Du statut du Parti Communiste d’Italie voté à l’unanimité au Congrès constitutif de Livourne :
« L’organe indispensable de la lutte révolutionnaire du prolétariat est le parti politique de la classe. Le Parti Communiste, réunissant dans son sein la partie la plus avancée et la plus consciente du prolétariat unifié, les efforts des masses travailleuses, en les amenant de la lutte pour les intérêts de groupes et pour des résultats contingents, à la lutte pour l’émancipation révolutionnaire du prolétariat. »

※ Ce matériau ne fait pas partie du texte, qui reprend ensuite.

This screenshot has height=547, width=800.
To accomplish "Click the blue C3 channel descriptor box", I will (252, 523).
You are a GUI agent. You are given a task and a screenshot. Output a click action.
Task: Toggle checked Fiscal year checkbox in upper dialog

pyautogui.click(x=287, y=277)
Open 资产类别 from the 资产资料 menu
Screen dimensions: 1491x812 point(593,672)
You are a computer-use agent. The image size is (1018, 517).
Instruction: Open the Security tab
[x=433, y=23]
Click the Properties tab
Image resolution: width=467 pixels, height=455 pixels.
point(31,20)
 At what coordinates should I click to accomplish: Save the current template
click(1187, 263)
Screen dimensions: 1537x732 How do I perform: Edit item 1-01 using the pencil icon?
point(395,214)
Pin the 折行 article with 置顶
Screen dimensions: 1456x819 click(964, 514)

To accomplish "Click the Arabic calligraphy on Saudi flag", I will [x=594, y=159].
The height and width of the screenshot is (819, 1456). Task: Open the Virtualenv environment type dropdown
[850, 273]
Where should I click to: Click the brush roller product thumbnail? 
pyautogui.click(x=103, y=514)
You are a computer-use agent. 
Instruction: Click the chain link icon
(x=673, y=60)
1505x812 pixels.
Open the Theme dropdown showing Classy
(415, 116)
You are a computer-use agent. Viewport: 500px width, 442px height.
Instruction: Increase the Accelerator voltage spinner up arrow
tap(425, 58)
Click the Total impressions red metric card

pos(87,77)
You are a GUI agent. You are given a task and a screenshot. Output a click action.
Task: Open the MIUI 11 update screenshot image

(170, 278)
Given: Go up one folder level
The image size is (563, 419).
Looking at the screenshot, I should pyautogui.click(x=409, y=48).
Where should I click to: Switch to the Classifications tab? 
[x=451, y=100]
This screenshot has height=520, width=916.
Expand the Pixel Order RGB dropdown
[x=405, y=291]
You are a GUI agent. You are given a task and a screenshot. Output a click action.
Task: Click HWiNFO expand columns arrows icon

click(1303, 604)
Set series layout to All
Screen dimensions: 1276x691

Les « points de la gauche », dans leur première rédaction schématique, ne disent rien de différent de ces textes bien connus et fondamentaux. Nous y lisons en effet : « Le parti est l’organe qui synthétise et unifie les poussées individuelles ou de groupes provoquées par la lutte des classes. En tant que tel, le type d’organisation du parti doit être capable de se placer au-dessus des catégories particulières et de rassembler, en les synthétisant, les éléments qui proviennent des différentes catégories de prolétaires, des paysans, des déserteurs de la classe bourgeoise, etc. ».
Aucune discussion n’aurait dû surgir sur ce point bien connu et précis. Mais la discussion aurait dû porter sur notre doute, quant à l’organisation sur la base des cellules d’usine - haussées au rang d’organisation fondamentale et même exclusive du parti - et pouvant répondre à la fonction fondamentale du parti : dépasser l’individualisme et le particularisme de catégories.
Par contre, le sectarisme, le parti-pris, ont tellement maîtrisé nos contradicteurs qu’il y a lieu de se demander si nous assistons à une discussion entre militants de la même cause ou bien à une mobilisation de l’organisation pour le bourrage des crânes. Il est bien entendu que je ne veux pas parler des intentions de nos contradicteurs : je veux m’occuper du résultat des positions pratiques qu’ils défendent.
Les écrits publiés au sujet de ce dernier problème représentent une filiation au texte précédant la publication de nos « Points », et nous nous arrêterons donc sur ce texte, le restant n’étant que répétition, méthode sotte et savante à la fois.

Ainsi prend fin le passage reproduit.